So I decided to do some more math to see if I was still able to do fairly complex math and came up with the problem$$\text{Solve for }x\text{: }6^{x+9}=4^{x-3}$$which I thought that I might be able to do. Here is my attempt at solving the aforementioned equation:$\require{cancel}{\color{white}{\text{.}}}$ $$6^{x+9}=4^{x-3}$$$$x\ln(6)+\ln(6^9)=x\ln(4)+\ln(4^{-3})$$$$\ln(6)(x+\ln(6^8))=\ln(4)(x+\ln(4^{-4})$$$$\dfrac{x+8\ln(6)}{\ln4}=\dfrac{x-4\ln(2)}{\ln6}$$$$\dfrac{x+8\ln(2)\ln(3)}{2\ln(2)}=\dfrac{x-4\ln(2)}{\ln(2)\ln(3)}$$$$\dfrac{x}{2\ln(2)}+\dfrac{\color{white}{.}^4\cancel{8}\cancel{\ln(2)}\ln(3)}{\cancel{2\ln(2)}}=\dfrac{x}{\ln(2)\ln(3)}-\dfrac{4\cancel{\ln(2)}}{\cancel{\ln(2)}\ln(3)}$$$$(x-2\ln(2))+4\ln(3)=(x-\ln(2)\ln(3))-(4-\ln(3))$$$$x-2\ln(2)+\color{white}{.}^3\cancel{4}\ln(3)=x-\ln(2)\ln(3)-4+\cancel{\ln(3)}$$$$x-2\ln(2)+3\ln(3)=x-\ln(2)\ln(3)$$$$\dfrac{x+3\ln(3)}{\ln(2)}-\ln(2)=\dfrac x{\ln(2)}-\ln(3)$$$$\dfrac{x+3\ln(3)-2\ln(2)}{\ln(2)}=\dfrac{x-\ln(3)\ln(2)}{\ln(2)}$$$$\implies x+3\ln(3)-2\ln(2)=x-\ln(6)$$$$x+\ln(6.75)=x-\ln(6)$$$$x+\ln(40.5)=x$$$$\ln(40.5)\neq0$$$$\therefore6^{x+9}\text{ will never be equal to }4^{x-3}$$
My question
Is my solution correct, or what could I do to attain the correct solution/attain it more easily?
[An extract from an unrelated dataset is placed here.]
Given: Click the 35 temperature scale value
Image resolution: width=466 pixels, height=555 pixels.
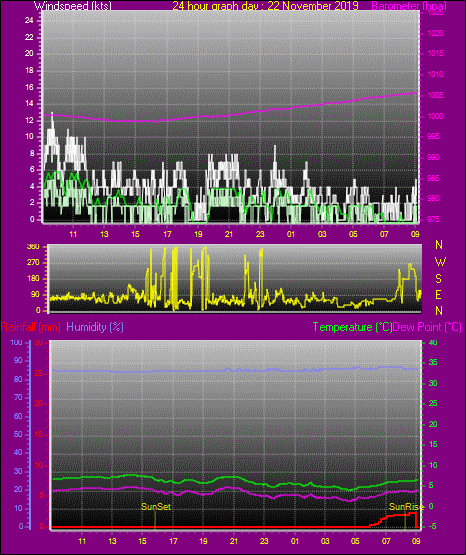Looking at the screenshot, I should point(433,362).
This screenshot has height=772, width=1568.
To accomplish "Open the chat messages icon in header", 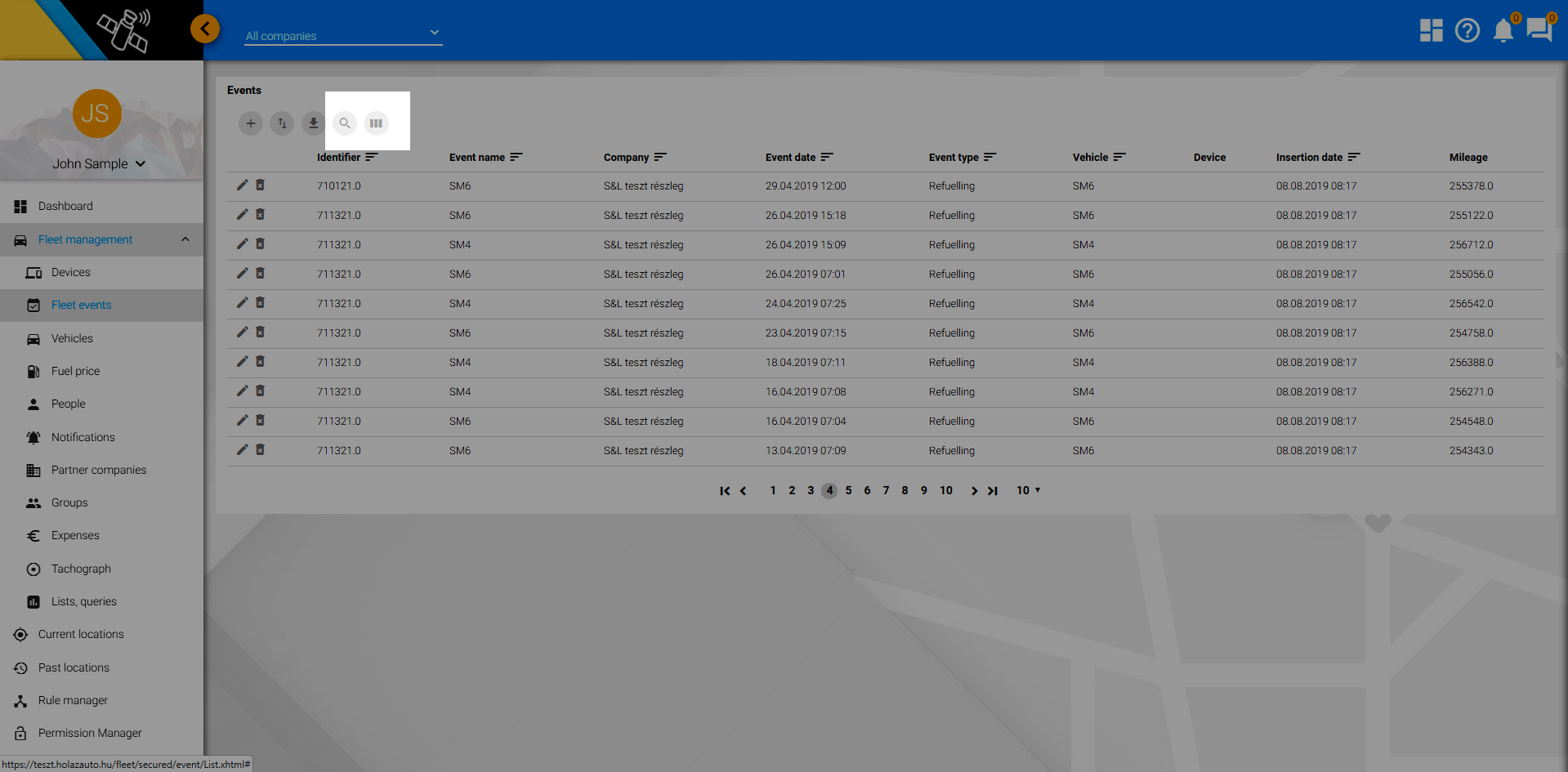I will click(x=1539, y=31).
Mistakes I might have made
- Simplifying the logarithms
- The solution overall
Another approach that makes for less "headache" in dealing with the algebra is to separate the exponential factors from the constant factors first:
$$ 6^{x+9} \ \ = \ \ 4^{x-3} \ \ \Rightarrow \ \ 6^x·6^9 \ \ = \ \ 4^x·4^{-3} \ \ \Rightarrow \ \ \frac{4^x}{6^x} \ \ = \ \ 4^3·6^9 $$ $$ \Rightarrow \ \ \frac{2^x}{3^x} \ \ = \ \ (2^2)^3·(2·3)^9 \ \ = \ \ 2^6·2^9·3^9 \ \ = \ \ 2^{15}·3^9 \ \ . $$
Now "take the logarithm" of both sides of the equation:
$$ \Rightarrow \ \ x·\ln 2 \ - \ x·\ln 3 \ \ = \ \ 15·\ln 2 \ + \ 9·\ln 3 $$ $$ \Rightarrow \ \ x \ \ = \ \ \frac{15·\ln 2 \ + \ 9·\ln 3}{\ln 2 \ - \ \ln 3} \ \ \ \text{or} \ \ \ -3· \left( \ \frac{5·\ln 2 \ + \ 3·\ln 3}{\ln 3 \ - \ \ln 2} \ \right) \ \ \approx \ \ -50.028 \ \ . $$
[check: $ \ \ 6^{-50.028 \ + \ 9} \ \ \approx 1.1852·10^{-32} \ \ \ ; \ \ \ 4^{-50.028 \ - \ 3} \ \ \approx 1.1852·10^{-32} \ \ ] $
Since the base $ \ 6 \ $ is raised to a power $ \ x \ $ increased by $ \ 9 \ \ , \ $ while the smaller base $ \ 4 \ $ is raised to $ \ x \ $ diminished by $ \ 3 \ \ , \ $ it is reasonable to expect that $ \ x \ $ will need to be a (fairly large) negative number.